Keep it simple- Christmas can sometimes be an overwhelming and expensive time with immense pressure to buy and consume more, increasing the temptation to grab the most convenient and less sustainable option. By keeping it simple and thinking about what is really important to you at Christmas, what traditions are special to you, and what gifting style works for you and your family, you may find you can have a more sustainable and cheaper Christmas too. This can also help to avoid sustainability being another thing on the to do list, adding to the burden or expense of Christmas. Many families we know have replaced buying gifts for everyone with a “secret santa” where everyone gets one truly special gift.

Eat sustainably – food waste plays a huge part in the environmental footprint of Christmas. Try to only buy what you need, and be sure to use or freeze any leftovers. Home made mince pies and other treats - or if you are not a baker, bought from local markets - are a lovely alternative to supermarket ones in a lot of packaging. For Christmas dinner, choose veggies that are sold loose and not wrapped in plastic, either in your local supermarket, or try a local vegetable box, organic if possible.

Shop sustainably – While it is lovely to to give gifts and bring pleasure to our friends and families, we also buy, and later throw out, 1000s of tonnes of unwanted toys, clothes and other items, as well as all the packaging that gifting brings. The good news is, with a little thought, there are loads of sustainable options out there. Buying less, buying second hand, and gifting experiences can substantially reduce the environmental footprint of Christmas as well as the cost.

It’s amazing what you can find in second-hand shops and online local selling groups. For our children, the idea that a gift is second hand adds value as they know and appreciate that it therefore has a lower carbon footprint than a new item. It may take a little more time to scout out the options, but it is definitely worth it.

If you are keen to buy new, why not buy fewer, and more high quality, longer lasting items. Shopping local has a lower carbon footprint for delivery and supports small and independent businesses, many of which make big efforts to be sustainable.  Or visit a local vintage shop for a truly unique gift. Choose eco-friendly products, for example an eco swap-box or focus on gifts that people need and will use, from unwrapped organic soaps to kitchen essentials.

Gifts experiences can also make great low impact options. This might be a gift of time – a babysitting voucher or a special day out, or home made cake or hand knit scarf (though our skills fall down with the latter!). We gifted guitar lessons to one of our children which he has absolutely loved, and to build on that, concert tickets will be next!

Alternatively, many charities offer eco-friendly gifts such as planting trees or sponsoring wildlife conservation. 

Wrap Sustainably - A lot of Christmas paper and cards cannot be recycled and end up in landfill.
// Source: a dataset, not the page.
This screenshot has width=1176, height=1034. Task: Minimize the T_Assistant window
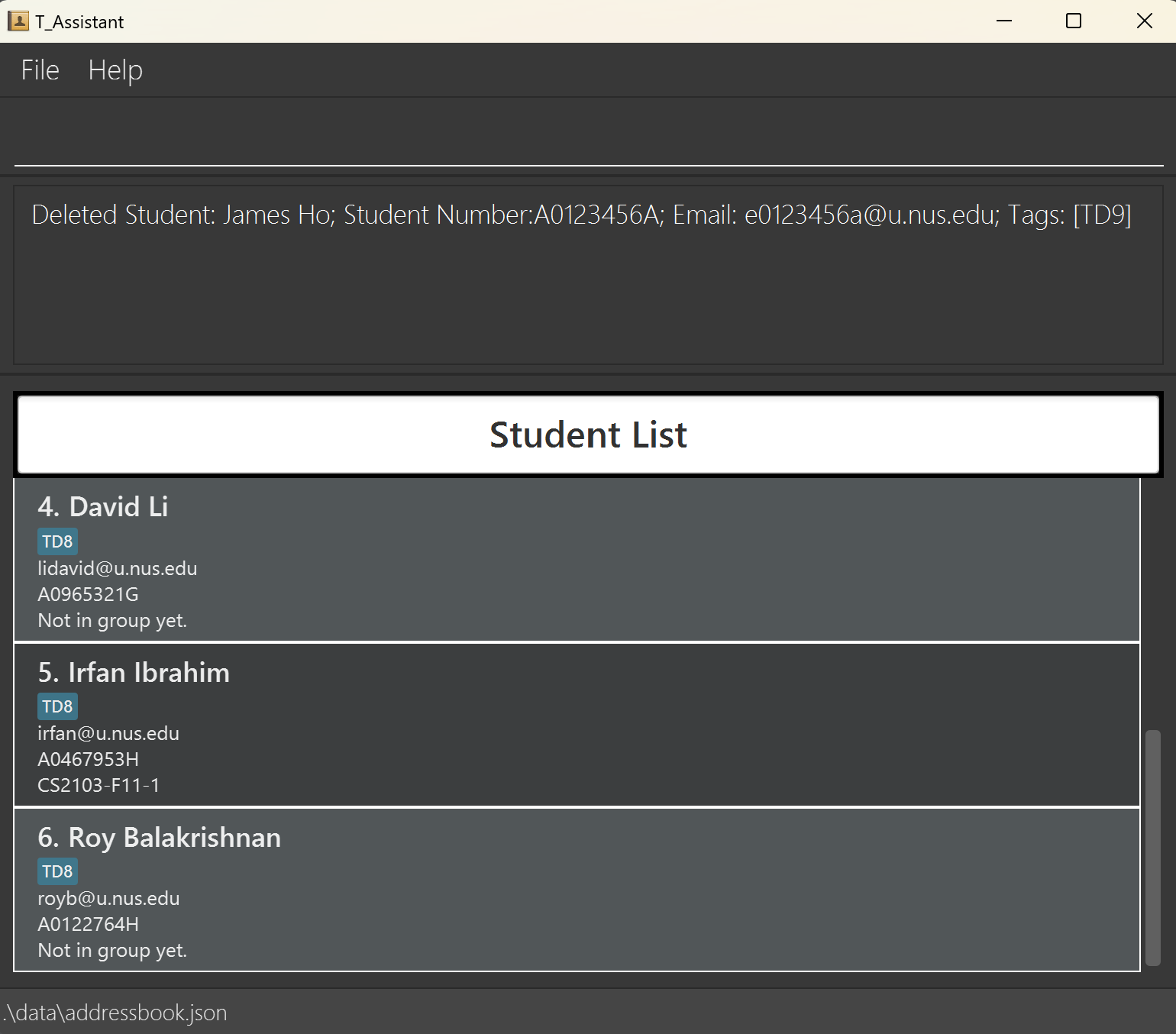tap(1004, 21)
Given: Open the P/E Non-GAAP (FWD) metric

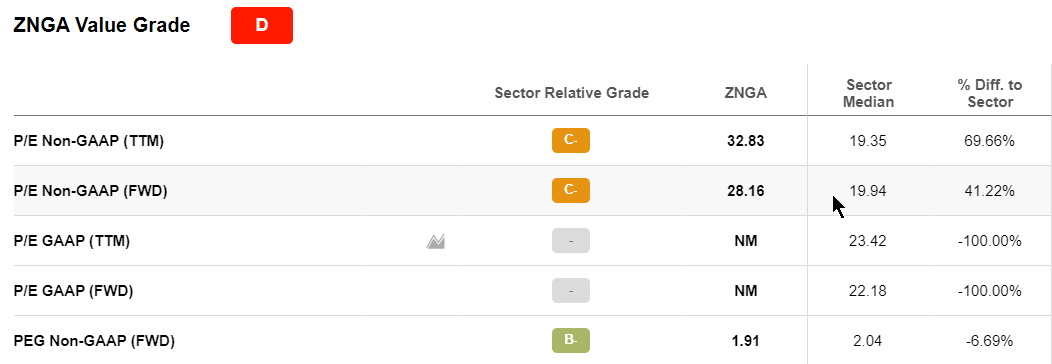Looking at the screenshot, I should 91,191.
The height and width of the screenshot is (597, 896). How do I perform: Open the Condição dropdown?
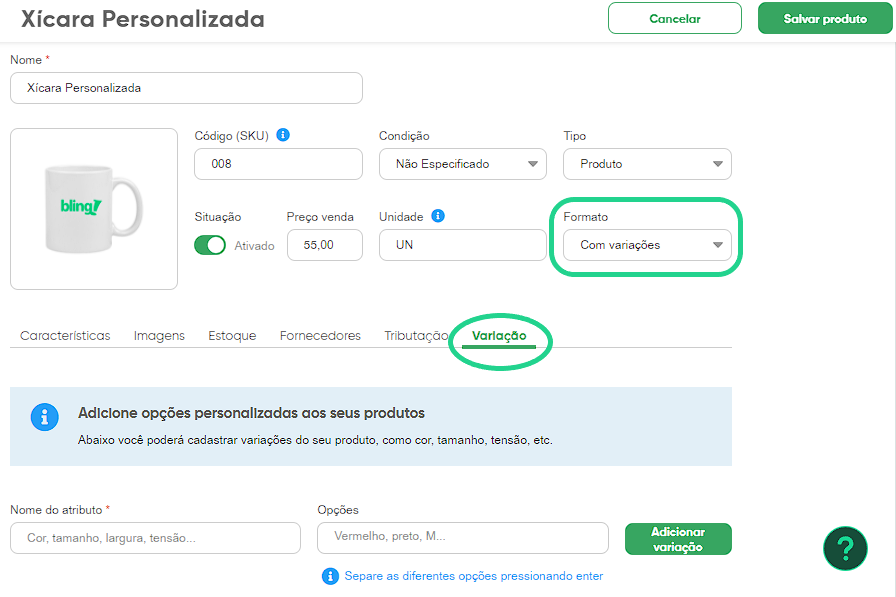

Look for the recyclable label, and paper which is FSC certified or recycled. Or switch from paper to e-cards and reusable fabric wrapping or gift bags. You can do the same for other Christmas items -choose reusable or recyclable crackers, decorations and tableware to help reduce your Christmas footprint.

We hope this is helpful. And of course all the ideas above also apply to other festivities and celebrations, including birthdays. So plenty of opportunities to celebrate and to give, without it costing the earth.